# Amazonian AMA



## Amazon flex lol (Apr 9, 2018)

Willing to answer a few of your flex questions. Will start with the most common.

Rate is 100%, why dont i get blocks?

Your are not guaranteed work
 2. Why sometimes i get a block with over 20 packages yesterday only had 10

Sometimes you get lucky, but we try to maximize our cost. 
 3. Why cant i get block near my home

We dont control what people order nor where they live
 4. I did not get paid, i have a complaint.

Those are your problems call the 800 number
 5. Your white van guy's suck. I was able to make the delivery

Great, those guys deliver over 300 in a day. You complain about 1 package
 6. Packages are spread out

Its based on time between each delivery. Not you going home.


----------



## Blatherskite (Nov 30, 2016)

Smartass tone to your answers is indicative of your corporate culture? Try again.


----------



## Amazon flex lol (Apr 9, 2018)

Would you rather I lie or tell you how it truly is?


----------



## rozz (Sep 7, 2016)

Don't feed the troll people


----------



## Blatherskite (Nov 30, 2016)

This is the internet, not the Flex warehouse. You are nakedly visible to the entire world. That includes China, Russia, Bezos' headquarters, and every one of his customers. Your remarks here, whose edge maybe justifiable as a reaction to the cluelessness of some of your peons' complaining, are telling in the choice of questions you address and the manner of your response --telling in your lack of PR savvy. A brusque tone might fit the environment of a back office manager addressing his troops, but as you should have noted, the members of this forum brook no hint of condescension. They've pretty much had it with any and all forms of corporate opportunism. Amazon would do well to employ a rep who can address issues here with a modicum of public finesse. I'm just telling you like it is.


----------



## Amsoil Uber Connect (Jan 14, 2015)

Well either put up or shut up. So I'll bite. 

So tell us how the inner workings of the warehouse computers work ?


----------



## nighthawk398 (Jul 21, 2015)

Sounds like a shill


----------



## oicu812 (Aug 29, 2016)

nighthawk398 said:


> Sounds like a shill


I don't think that person never denied s/he doesn't work for Amazon logistics in one way or another. I'll bet s/he is not the only person that's on this forum that works at an Amazon DS or FC that's not a manager.


----------



## OMG_seat_covers (Feb 25, 2017)

This is very enlightening.

It is obvious to me now that upper management at Amazon Logistics has no control over what is happening on the ground.

In reality, it is stupid $10/hour forks like this guy who controls our fate, as well as the precious packages we carry to their precious customers.

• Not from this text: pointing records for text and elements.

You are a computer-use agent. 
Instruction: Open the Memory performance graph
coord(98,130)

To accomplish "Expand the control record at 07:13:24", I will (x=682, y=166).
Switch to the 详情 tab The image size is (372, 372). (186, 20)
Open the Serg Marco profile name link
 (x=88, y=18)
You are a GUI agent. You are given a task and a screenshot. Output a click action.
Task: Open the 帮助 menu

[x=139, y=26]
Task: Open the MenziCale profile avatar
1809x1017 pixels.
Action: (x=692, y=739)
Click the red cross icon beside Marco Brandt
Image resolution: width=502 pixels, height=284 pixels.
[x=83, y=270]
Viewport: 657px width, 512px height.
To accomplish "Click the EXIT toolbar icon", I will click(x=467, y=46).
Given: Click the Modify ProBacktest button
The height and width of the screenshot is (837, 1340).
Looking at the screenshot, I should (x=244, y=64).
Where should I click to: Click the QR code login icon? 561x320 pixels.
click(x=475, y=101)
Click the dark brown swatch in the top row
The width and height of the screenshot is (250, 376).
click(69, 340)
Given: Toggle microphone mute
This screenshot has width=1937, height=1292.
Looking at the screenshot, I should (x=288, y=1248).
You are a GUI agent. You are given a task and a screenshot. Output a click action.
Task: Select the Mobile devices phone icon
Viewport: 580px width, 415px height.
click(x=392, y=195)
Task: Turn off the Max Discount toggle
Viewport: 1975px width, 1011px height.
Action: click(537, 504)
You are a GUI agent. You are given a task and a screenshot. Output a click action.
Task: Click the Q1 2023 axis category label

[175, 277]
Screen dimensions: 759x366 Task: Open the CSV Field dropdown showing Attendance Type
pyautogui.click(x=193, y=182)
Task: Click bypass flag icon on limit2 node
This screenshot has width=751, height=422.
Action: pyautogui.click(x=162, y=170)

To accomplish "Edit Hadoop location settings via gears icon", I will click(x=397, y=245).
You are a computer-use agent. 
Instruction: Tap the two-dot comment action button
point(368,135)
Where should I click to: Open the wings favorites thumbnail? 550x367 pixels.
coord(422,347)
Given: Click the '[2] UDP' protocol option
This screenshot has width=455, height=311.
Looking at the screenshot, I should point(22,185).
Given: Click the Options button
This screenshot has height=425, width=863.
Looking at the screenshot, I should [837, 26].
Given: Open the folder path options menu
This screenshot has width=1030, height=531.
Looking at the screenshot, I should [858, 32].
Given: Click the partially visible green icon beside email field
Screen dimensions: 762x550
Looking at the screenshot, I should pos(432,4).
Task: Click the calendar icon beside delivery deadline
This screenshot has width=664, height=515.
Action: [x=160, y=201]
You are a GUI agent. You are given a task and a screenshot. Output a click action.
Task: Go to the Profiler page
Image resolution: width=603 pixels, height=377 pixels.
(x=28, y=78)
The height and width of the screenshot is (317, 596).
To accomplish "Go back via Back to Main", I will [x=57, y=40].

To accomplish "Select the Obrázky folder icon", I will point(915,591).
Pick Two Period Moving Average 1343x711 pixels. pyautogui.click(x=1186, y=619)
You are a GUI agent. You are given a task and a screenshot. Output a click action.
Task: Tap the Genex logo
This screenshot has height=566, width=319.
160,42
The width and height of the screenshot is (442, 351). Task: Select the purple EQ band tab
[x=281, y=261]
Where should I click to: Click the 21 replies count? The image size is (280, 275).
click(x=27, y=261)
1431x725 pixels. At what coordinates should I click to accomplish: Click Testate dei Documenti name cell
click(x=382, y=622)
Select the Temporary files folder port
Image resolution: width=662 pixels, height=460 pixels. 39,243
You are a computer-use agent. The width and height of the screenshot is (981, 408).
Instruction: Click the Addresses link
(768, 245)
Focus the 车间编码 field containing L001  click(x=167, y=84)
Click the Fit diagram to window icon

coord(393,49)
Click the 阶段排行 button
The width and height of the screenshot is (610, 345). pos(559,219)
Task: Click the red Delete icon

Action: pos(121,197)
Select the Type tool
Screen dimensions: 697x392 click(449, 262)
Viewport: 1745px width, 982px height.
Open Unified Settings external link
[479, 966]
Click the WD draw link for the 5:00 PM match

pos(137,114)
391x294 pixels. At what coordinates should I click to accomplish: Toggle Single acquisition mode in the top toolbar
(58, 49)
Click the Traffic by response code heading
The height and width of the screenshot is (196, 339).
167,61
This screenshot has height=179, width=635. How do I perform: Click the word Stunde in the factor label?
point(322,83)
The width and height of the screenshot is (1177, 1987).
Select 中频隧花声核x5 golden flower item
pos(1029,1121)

This idiot came here thinking he could 'reach out' to the drivers and 'answer some questions', but what he really did was come here to talk down to us 'non-Amazonians' 'worthy of firing and blocking'

You're a sociopath and should be banned from this community.

to: Upper management
'You're losing and the driveway poop videos will continue - respect your veterans or suffer what Uber is currently suffering'


----------